A /etc/modprobe.d/hardening.conf file disables unused protocols: dccp, sctp, rds, tipc. These are not needed on typical servers and disabling them is safe.

Random Local Password for Admin User

The admin user receives a random system password (stored only in /etc/shadow). Password login over SSH is still disabled — this is just for local console safety.

Fail2ban Protection

Fail2ban protects SSH with aggressive mode, banning IPs after 3 failed login attempts for 10 minutes.

CrowdSec Protection

CrowdSec monitors Traefik access logs for malicious patterns (scanners, brute-force, exploits) and blocks offending IPs via the Traefik bouncer plugin. See the CrowdSec Intrusion Prevention section for details.

---

Troubleshooting

Locked out after first run

If you can't connect after the first run, the SSH port has changed to 2275. Connect with:

ssh -p 2275 admin@YOUR_VPS_IP

If that doesn't work either, use your VPS provider's web console to access the server.

Ansible fails with "could not find community.general"
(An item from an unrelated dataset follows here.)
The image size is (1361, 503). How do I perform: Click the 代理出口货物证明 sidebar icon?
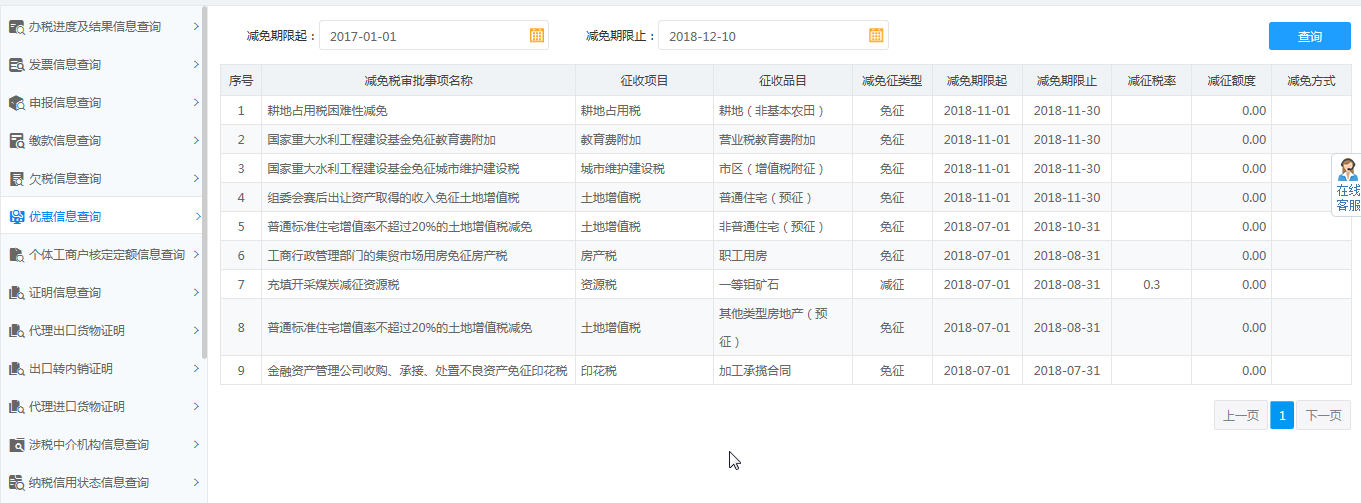click(x=16, y=331)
Install the required collection:

ansible-galaxy collection install community.general

VPS provider firewall blocking port 2275

Some VPS providers (e.g. Oracle Cloud, AWS) have an external firewall or security group in addition to the server's UFW. Make sure port 2275 is allowed in your provider's firewall/security group settings.